The p-value is not the probability that \(H_0\) is true. It is not the probability that results occurred by chance. It is not a measure of the effect’s practical importance. These are among the most common misinterpretations in applied statistics.

Common misinterpretations to avoid:

  • “The p-value is 0.03, so there is a 3% probability that \(H_0\) is true.” — FALSE. \(H_0\) is either true or not; the p-value is a conditional probability about data, not about hypotheses.
  • “p = 0.06 means no effect exists.” — FALSE. Failing to reject \(H_0\) is not evidence that \(H_0\) is true; it only means insufficient evidence to reject it.
  • “p = 0.001 means the effect is large and important.” — FALSE. With a huge sample, even a trivially small and practically unimportant effect will produce a tiny p-value.
Statistical significance and practical significance are distinct concepts. Always report effect sizes alongside p-values. An effect that is statistically significant may be too small to matter in practice; an effect that is practically large may fail to reach significance only because the sample is too small.

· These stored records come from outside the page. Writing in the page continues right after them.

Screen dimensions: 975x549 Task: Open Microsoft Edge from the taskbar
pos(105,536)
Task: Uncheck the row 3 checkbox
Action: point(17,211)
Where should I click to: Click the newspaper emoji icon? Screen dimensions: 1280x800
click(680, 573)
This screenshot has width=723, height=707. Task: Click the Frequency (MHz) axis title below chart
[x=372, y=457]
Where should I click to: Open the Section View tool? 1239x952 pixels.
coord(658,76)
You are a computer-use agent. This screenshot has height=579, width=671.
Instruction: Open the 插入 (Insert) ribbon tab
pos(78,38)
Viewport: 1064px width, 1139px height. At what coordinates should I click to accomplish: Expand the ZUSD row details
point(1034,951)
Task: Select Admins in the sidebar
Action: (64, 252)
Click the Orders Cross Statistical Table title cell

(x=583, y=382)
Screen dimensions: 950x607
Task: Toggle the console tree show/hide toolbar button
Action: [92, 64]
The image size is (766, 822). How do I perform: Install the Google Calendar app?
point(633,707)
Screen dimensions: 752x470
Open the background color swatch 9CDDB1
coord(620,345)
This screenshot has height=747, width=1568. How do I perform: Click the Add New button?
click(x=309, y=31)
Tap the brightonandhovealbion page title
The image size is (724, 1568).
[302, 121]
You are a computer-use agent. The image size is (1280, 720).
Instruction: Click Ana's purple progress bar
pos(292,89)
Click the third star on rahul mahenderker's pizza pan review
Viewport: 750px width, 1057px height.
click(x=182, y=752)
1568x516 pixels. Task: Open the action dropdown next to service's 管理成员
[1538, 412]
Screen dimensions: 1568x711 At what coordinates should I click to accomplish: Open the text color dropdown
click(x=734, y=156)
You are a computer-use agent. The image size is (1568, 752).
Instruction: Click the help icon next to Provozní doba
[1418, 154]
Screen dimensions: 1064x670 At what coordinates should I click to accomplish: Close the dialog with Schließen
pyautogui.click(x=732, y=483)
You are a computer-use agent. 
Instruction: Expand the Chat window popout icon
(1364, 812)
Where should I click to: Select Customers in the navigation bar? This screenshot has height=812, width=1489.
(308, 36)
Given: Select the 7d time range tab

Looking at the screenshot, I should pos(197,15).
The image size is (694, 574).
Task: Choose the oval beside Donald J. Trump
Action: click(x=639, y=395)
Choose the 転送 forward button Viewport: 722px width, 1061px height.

Chapter 2: The One-Sample t-Test and z-Test

2.1 One-Sample z-Test (Known \(\sigma\))

When the population standard deviation \(\sigma\) is known (rare in practice), the test statistic under \(H_0: \mu = \mu_0\) is:

\[ z = \frac{\bar{x} - \mu_0}{\sigma / \sqrt{n}} \]

This follows a standard normal distribution exactly (for normal populations) or approximately via the CLT (for large \(n\)).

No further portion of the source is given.